We live in a society driven by data. Recent surges in data collection technologies and the widespread adoption of sensor-based hardware have put more “data at the fingertips” than ever before. As a result, organizations – including public safety and government agencies – are becoming more and more data-driven.
Today, intelligent cameras, sensors, agency personnel and even the general public are potential sources of public safety data. This extensive supply of data is the fuel driving artificial intelligence (AI) and machine learning. However, not all data is created equal. And while getting data isn’t a challenge – getting the right kind is.
The current belief is that the efficacy of AI is largely limited by the amount of available data to train algorithms on. If there is enough data, new AI systems can be introduced or existing systems can be improved. This mindset has led to the view of data as the “new oil” of the digital economy. In truth, poor data quality is the biggest barrier to widespread, profitable AI and machine learning.
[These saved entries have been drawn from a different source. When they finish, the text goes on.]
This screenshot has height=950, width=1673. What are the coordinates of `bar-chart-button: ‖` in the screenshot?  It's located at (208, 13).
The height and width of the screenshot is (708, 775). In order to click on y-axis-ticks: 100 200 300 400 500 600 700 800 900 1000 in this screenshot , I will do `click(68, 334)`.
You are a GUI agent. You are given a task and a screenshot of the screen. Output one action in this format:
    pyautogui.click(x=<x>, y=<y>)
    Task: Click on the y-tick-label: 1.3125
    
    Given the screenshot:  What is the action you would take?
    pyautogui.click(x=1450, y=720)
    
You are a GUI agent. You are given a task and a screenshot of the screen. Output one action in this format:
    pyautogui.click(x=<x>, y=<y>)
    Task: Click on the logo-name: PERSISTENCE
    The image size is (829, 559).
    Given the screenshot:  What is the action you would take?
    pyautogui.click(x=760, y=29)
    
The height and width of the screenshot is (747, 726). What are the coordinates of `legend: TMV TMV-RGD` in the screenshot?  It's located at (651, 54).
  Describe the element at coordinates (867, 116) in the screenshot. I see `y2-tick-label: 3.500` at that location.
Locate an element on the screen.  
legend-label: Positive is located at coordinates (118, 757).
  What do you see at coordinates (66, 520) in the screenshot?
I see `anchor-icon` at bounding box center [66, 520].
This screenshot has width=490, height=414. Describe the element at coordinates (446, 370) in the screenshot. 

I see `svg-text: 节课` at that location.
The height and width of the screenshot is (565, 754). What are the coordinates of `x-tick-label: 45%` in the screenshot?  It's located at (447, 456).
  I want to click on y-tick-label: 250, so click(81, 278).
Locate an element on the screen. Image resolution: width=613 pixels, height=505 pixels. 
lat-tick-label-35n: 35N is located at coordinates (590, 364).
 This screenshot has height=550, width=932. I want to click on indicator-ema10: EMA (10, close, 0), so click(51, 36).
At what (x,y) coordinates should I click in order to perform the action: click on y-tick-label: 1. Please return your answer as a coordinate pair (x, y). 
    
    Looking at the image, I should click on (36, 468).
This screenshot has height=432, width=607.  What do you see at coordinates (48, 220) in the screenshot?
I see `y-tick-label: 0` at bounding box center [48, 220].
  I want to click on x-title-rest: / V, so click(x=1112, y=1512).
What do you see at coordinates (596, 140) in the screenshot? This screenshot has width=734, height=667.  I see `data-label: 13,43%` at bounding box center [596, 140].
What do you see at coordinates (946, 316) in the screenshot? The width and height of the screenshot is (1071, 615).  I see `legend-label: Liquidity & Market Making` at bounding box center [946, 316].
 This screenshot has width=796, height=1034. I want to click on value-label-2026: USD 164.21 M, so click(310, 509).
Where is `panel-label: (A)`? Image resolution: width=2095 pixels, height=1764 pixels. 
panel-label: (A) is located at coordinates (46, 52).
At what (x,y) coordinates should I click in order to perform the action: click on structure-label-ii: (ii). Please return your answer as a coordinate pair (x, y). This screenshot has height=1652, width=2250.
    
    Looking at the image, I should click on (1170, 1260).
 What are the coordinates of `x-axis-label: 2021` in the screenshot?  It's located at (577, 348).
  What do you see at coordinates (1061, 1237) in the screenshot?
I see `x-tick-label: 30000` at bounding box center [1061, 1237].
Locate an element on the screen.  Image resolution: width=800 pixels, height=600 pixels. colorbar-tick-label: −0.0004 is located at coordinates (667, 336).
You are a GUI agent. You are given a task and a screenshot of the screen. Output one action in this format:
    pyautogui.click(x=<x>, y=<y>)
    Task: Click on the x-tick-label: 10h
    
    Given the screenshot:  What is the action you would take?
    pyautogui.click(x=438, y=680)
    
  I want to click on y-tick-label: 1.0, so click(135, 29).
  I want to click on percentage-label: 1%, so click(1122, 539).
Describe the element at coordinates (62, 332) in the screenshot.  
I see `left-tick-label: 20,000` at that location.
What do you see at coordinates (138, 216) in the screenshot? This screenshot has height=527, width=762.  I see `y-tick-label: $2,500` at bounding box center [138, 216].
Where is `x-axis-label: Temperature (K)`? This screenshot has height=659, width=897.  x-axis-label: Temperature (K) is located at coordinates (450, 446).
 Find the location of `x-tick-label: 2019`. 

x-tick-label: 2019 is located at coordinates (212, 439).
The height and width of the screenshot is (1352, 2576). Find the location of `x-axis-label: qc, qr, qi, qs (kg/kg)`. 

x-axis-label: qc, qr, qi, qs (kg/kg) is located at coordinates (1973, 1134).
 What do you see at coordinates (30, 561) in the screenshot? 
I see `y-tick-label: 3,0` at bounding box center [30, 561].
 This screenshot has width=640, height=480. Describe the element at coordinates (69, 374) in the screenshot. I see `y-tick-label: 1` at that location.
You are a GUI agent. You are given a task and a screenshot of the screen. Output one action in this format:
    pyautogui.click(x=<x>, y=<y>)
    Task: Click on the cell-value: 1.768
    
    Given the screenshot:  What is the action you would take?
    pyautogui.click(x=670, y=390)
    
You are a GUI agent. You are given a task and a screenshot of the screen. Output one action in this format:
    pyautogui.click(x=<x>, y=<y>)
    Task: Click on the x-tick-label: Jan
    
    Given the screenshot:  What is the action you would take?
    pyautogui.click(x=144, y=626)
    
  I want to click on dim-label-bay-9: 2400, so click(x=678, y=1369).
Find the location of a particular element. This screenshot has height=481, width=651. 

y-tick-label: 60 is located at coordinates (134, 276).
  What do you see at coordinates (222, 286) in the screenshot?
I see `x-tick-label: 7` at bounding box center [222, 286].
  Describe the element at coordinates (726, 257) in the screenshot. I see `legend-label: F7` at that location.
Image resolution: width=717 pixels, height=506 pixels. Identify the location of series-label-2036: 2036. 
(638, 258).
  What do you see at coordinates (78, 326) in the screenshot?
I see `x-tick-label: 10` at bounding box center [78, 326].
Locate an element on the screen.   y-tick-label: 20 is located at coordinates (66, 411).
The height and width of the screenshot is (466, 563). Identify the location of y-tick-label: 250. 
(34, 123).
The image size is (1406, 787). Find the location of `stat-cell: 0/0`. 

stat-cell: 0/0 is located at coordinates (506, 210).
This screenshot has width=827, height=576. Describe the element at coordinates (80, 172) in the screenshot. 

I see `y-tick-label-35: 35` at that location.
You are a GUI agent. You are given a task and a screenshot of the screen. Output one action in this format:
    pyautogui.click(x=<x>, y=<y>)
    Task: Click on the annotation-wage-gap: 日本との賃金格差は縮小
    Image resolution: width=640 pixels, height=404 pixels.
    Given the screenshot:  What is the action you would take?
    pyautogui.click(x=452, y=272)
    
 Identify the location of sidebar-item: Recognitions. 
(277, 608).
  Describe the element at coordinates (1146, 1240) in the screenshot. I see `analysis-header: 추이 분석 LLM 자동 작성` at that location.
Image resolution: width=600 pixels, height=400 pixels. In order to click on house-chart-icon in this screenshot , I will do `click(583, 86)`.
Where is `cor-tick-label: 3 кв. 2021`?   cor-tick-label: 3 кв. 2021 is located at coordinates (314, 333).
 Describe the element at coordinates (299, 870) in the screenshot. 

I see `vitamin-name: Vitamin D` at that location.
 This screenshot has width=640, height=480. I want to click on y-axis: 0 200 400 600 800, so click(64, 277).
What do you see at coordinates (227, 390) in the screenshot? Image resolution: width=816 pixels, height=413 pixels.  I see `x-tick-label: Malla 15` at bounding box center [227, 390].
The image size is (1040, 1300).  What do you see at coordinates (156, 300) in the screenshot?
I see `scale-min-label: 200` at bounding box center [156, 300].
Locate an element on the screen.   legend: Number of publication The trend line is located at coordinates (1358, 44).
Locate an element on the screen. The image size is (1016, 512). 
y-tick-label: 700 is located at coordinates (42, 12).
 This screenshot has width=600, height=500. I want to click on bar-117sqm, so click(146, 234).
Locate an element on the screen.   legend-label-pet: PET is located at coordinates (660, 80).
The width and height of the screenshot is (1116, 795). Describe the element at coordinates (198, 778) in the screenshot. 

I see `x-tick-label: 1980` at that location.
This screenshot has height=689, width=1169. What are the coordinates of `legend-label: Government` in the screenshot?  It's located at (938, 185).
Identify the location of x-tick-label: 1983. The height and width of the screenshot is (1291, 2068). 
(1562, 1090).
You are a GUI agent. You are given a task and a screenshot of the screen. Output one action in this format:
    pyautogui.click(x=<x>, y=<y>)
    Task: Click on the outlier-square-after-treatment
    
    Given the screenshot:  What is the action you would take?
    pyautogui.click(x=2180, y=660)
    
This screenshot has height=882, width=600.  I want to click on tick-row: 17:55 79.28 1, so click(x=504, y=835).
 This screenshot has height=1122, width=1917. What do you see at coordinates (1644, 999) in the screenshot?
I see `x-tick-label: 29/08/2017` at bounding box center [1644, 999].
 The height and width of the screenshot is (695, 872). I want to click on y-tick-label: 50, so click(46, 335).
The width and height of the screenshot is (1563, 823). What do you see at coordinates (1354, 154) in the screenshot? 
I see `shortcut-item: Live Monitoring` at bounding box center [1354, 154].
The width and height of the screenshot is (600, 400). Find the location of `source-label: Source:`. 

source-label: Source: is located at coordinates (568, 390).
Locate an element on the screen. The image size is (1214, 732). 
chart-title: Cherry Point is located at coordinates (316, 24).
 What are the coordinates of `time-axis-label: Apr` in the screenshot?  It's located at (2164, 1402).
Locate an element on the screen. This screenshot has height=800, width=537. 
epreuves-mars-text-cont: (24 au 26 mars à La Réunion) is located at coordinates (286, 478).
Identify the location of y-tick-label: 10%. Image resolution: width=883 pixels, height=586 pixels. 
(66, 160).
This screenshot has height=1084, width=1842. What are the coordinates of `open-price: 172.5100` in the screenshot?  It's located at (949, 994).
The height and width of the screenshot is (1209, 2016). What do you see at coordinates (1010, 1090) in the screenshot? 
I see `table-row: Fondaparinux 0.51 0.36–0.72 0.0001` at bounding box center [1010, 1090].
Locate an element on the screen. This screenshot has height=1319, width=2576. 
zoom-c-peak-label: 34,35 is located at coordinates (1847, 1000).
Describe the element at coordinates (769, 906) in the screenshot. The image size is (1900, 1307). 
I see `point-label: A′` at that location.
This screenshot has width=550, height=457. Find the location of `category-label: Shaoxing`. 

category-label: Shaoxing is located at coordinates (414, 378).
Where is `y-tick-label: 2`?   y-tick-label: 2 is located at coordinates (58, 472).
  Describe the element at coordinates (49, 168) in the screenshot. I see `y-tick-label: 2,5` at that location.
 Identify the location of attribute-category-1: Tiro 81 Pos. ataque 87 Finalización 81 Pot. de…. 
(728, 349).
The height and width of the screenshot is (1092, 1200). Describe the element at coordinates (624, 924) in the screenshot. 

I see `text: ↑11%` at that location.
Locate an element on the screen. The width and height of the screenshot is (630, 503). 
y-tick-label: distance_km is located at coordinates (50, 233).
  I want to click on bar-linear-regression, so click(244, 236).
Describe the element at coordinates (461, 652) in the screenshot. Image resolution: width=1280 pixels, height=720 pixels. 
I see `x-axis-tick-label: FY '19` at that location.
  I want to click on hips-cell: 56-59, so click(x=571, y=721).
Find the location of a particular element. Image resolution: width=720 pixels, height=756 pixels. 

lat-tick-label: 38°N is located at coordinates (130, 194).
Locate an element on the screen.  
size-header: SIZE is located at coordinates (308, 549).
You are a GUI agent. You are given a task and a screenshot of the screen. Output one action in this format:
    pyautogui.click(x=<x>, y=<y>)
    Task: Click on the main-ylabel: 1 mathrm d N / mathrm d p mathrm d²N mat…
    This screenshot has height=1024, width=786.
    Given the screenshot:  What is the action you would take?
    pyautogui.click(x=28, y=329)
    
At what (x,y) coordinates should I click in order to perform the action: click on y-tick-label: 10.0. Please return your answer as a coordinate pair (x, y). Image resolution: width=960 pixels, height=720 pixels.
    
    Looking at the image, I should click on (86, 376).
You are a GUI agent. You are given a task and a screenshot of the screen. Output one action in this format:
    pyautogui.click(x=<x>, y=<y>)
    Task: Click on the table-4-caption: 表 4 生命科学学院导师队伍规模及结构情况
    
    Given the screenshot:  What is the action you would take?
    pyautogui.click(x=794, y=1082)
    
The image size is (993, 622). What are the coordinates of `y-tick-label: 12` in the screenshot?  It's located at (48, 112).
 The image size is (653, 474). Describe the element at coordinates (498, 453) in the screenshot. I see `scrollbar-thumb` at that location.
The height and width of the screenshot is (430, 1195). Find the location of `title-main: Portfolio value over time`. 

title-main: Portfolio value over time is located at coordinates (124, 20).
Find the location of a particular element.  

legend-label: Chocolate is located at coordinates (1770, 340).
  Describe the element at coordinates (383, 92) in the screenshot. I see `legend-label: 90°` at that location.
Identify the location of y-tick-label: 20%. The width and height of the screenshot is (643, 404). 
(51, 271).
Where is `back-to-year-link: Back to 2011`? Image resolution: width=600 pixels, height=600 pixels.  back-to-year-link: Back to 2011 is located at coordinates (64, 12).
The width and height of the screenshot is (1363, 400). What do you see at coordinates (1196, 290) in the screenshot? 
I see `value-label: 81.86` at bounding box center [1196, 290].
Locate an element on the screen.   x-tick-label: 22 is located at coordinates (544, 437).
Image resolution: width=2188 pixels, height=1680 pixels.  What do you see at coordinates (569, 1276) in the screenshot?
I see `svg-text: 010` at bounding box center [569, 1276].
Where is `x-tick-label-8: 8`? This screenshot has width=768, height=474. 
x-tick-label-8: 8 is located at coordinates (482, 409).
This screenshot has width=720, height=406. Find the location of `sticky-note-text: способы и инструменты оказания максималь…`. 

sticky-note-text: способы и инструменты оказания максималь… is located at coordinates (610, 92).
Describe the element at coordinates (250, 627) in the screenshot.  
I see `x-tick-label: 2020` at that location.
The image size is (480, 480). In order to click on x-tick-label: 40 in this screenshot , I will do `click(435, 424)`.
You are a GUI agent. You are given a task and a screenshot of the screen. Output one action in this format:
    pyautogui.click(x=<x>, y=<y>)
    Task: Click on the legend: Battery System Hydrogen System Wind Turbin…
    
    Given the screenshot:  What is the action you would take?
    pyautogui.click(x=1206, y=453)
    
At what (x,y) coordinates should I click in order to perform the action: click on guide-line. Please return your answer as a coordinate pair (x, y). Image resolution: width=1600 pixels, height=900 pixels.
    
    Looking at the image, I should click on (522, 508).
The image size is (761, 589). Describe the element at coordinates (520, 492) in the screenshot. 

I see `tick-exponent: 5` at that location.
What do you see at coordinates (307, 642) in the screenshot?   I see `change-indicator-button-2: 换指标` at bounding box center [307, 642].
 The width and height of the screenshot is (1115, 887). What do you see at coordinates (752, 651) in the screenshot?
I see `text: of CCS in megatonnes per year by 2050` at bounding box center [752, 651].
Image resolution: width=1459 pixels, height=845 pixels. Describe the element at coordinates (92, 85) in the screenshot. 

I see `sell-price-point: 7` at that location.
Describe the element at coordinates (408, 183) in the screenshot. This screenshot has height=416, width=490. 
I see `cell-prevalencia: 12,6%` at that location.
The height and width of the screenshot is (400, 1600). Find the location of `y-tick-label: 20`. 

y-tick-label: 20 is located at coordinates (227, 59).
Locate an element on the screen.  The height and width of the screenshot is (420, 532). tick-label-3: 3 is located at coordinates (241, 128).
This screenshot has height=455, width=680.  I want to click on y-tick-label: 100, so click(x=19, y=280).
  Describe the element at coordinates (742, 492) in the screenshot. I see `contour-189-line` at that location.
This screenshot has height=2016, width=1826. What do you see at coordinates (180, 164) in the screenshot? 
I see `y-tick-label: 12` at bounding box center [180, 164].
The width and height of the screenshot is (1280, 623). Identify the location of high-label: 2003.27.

Like technologies that have come before, the true value of AI and machine learning lies in the quality of data provided – clean, tagged, reliable and consistent. No matter how good an AI model is, if the data going into the model is poor, the model will be unable to provide accurate, actionable insights – which is key in today’s mission-critical public safety environment. For machine learning-powered applications in particular, the raw data is often not in a form that is suitable for learning. Features identified and extracted from the raw data tend to be domain-specific and would benefit from additional expertise provided by subject matter experts. In essence – for AI and machine learning – “garbage in, garbage out.”
Unfortunately, less than three percent of data meets basic quality standards, with 47 percent of new records containing a critical error. While organizations believe they are sitting on a gold mine of data, many fail to realize that they are, in reality, making critical business decisions using bad data – containing missing fields, wrong formatting, duplicates or irrelevant information. Within the public service industry, 78 percent of agencies are basing critical decisions on data that can’t always be verified – a costly practice in an economy where the estimated annual cost of bad data is a whopping $3.6 trillion.
So what can public safety organizations do?
Defining and assessing data quality is a difficult task, particularly as data is captured in one context and used in totally different environments across the public safety workflow. More specifically, data quality assessment is domain-specific, less objective and generally requires significant human involvement.
For public safety “mission-critical data” there is a unique set of requirements that dictate adherence to federal Criminal Justice Information Services (CJIS), state and local standards for security and privacy of law enforcement-provided data. In addition, there is an abundance of new data sources whose potential has not been yet fully leveraged. Smart city sensors, wearable devices, car sensors revealing driving patterns, environmental sensors, and user-generated content in social media are only a part of a new rapidly evolving data ecosystem waiting to be explored. With all of these data sources, one of the biggest challenges for public safety is lack of data discoverability and – more specifically – the lack of a common structure and semantic model for data that bears the same information type and comes from similar sources.
In order to ensure critical, timely and accurate information can be provided and produced by AI and machine learning, the data must be correct – properly labeled and cleaned, with sufficient accuracy – cover the entire range of inputs, and be examined for bias. Data that meets these standards is required to reduce bias in predictive models. Data quality and understanding is also a pivotal part of “Explainable AI”, which enables our users to understand, appropriately trust and effectively manage the emerging generation of artificially intelligent partners – a key driver for public safety.
Improved data collection methods and a solid process for data management is important. In order to collect good data, companies need to incentivize users. Products should be designed in a way that makes it easy for users to contribute their data, which in turn feeds back into improvements of the underlying models that power their applications. Good usability and user experience will further encourage individuals to contribute valuable information. In addition, public safety agencies need to look at their data – scrutinizing data patterns for anomalies. AI and machine learning technologies should be monitored on an ongoing basis to understand, detect and resolve potential errors or biases.
Ultimately, ensuring the collection and input of high-quality data is a foundational step towards fully embracing and engaging with AI and machine learning.